▸ **Problem**: Please count how many lines in the entries below contain "will" and reply with the figure alone.

§

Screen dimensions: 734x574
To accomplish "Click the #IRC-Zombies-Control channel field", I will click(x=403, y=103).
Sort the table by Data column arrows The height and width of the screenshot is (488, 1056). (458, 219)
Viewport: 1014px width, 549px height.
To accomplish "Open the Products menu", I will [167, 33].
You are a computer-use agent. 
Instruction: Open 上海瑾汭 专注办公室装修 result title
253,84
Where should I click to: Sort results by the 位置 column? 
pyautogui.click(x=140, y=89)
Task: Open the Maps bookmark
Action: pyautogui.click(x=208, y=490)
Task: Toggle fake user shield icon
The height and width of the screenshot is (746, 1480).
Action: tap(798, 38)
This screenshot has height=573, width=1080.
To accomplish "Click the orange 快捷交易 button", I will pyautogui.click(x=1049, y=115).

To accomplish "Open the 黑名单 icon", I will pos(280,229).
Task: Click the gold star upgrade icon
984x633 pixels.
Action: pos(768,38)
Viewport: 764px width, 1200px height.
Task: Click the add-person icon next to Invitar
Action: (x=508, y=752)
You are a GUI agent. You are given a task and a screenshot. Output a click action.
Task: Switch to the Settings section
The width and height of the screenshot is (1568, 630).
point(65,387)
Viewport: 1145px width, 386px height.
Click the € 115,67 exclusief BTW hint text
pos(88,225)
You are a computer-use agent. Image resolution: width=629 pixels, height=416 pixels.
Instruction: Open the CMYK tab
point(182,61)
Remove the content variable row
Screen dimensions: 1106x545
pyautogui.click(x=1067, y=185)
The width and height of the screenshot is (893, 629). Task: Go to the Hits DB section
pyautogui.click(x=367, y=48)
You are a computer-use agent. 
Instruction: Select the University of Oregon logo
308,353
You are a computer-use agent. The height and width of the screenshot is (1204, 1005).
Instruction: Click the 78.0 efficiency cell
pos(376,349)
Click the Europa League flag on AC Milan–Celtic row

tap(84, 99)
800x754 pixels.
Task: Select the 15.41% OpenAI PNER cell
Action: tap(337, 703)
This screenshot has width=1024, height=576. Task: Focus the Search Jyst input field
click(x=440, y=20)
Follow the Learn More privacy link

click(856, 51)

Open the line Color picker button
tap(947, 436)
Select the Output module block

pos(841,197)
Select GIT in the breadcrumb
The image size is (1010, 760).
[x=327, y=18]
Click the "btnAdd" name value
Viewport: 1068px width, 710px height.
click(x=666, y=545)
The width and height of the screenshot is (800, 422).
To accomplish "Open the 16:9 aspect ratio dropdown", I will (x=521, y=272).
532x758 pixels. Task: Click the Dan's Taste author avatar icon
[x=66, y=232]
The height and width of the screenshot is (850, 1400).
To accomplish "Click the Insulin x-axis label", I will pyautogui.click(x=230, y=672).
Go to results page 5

§

▸ **Response for this exercise**: 6